━━━━━ EXCERPTED RECORDS ━━━━━
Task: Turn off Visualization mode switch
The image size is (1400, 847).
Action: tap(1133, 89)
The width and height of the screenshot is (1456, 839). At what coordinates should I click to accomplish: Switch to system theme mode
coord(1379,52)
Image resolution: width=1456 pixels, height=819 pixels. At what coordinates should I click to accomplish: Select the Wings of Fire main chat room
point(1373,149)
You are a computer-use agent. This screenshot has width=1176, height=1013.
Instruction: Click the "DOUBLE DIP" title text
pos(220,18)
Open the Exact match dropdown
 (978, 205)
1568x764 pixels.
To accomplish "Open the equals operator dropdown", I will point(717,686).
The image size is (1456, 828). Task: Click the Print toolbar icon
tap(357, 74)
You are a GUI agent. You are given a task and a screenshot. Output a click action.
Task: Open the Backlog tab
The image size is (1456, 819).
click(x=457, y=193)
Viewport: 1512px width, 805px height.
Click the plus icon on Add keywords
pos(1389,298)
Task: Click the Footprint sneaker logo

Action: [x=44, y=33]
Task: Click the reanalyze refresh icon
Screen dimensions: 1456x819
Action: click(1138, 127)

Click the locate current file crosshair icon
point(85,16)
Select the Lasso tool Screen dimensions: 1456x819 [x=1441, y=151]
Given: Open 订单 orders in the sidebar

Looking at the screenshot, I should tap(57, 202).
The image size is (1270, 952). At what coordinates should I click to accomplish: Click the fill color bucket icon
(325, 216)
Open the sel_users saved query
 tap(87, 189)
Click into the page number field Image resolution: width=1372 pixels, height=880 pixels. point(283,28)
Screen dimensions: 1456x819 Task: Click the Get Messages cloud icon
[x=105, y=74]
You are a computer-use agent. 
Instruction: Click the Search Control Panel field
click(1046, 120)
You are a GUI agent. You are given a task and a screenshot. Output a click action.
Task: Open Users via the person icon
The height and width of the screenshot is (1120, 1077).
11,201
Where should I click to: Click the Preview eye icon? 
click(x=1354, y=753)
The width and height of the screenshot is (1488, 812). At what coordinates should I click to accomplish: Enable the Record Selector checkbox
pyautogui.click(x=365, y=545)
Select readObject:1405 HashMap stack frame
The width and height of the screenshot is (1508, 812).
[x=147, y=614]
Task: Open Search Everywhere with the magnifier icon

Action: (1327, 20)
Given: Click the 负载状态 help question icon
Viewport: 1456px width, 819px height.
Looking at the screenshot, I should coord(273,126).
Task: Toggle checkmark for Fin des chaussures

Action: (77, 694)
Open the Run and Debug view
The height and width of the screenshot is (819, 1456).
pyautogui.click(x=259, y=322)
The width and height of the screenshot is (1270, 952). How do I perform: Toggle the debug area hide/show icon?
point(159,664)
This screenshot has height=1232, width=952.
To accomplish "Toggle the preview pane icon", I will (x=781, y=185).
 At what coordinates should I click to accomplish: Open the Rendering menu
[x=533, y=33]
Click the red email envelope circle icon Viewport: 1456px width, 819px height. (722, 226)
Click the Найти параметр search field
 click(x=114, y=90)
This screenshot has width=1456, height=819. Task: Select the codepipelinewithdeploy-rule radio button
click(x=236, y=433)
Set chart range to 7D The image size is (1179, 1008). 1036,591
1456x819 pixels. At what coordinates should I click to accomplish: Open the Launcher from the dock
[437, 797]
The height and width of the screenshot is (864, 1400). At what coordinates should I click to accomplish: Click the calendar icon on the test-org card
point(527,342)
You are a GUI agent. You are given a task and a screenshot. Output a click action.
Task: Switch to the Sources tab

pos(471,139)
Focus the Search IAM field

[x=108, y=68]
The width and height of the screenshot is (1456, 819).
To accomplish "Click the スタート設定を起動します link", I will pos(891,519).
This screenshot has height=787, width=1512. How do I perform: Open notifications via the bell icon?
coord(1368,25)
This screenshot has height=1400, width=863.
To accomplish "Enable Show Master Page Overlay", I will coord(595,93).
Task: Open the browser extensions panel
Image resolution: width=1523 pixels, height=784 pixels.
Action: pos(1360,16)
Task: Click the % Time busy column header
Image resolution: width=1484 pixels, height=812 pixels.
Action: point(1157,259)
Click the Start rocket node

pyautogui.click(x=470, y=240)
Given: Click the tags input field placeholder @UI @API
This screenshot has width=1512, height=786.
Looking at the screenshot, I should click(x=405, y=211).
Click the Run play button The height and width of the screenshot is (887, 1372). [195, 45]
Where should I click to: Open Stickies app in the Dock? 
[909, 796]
━━━━━
→ **EXERCISE GOAL**
Only the lines above from the one with "The height and width of the screenshot is (864, 1400)." up to and including the one with "This screenshot has height=1400, width=863." should be repeated, exactly as written.

→ **RESULT BELOW**
The height and width of the screenshot is (864, 1400). At what coordinates should I click to accomplish: Click the calendar icon on the test-org card
point(527,342)
You are a GUI agent. You are given a task and a screenshot. Output a click action.
Task: Switch to the Sources tab

pos(471,139)
Focus the Search IAM field

[x=108, y=68]
The width and height of the screenshot is (1456, 819).
To accomplish "Click the スタート設定を起動します link", I will pos(891,519).
This screenshot has height=787, width=1512. How do I perform: Open notifications via the bell icon?
coord(1368,25)
This screenshot has height=1400, width=863.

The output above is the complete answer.